Political differences mattered little the next year when audiences and critics alike warmed to Wayne’s Oscar-winning performance as the cantankerous one-eyed marshal, Rooster Cogburn, in True Grit (1969). Of Wayne’s remaining dozen screen appearances, mostly formulaic westerns and two ill-received attempts at the currently popular crime genre (McQ  and Brannigan ), only his last film, The Shootist (1976), generated much favorable notice. This elegiac western about a gunfighter dying of cancer was a grim reminder of Wayne’s real-life battle with the disease that he had apparently won in the mid-1960s but would soon be fighting again. Two years after making The Shootist Wayne underwent open-heart surgery and in early 1979 was operated on for stomach cancer. Shortly after an appearance at the Academy Awards ceremony in April to present the Oscar for best picture, Wayne succumbed to what he had termed “the Big C.” He died at the UCLA Medical Center.
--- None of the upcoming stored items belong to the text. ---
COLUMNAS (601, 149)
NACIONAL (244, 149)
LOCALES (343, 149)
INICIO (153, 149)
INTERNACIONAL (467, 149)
“In an age of few heroes,” President Jimmy Carter eulogized on Wayne’s death, “he was the genuine article.” Two weeks earlier, Wayne was awarded a congressional gold medal–with the inscription “John Wayne, American.” These and similarly worded tributes speak to Wayne’s iconic importance as a celebrity whose public life had become inseparable from the heroic screen image he had cultivated in a career that spanned five decades. Ideological hostility had dissipated somewhat since the mid-1970s, and in his many interviews and public appearances Wayne appeared less strident and more good natured, if still unwavering and forthright, in voicing his traditionalist beliefs. Short of according him the status of a great actor, colleagues commonly attested to his professionalism and film critics/scholars increasingly credited the emotive power of his unique screen presence as indispensable to the artistic merits of his best films.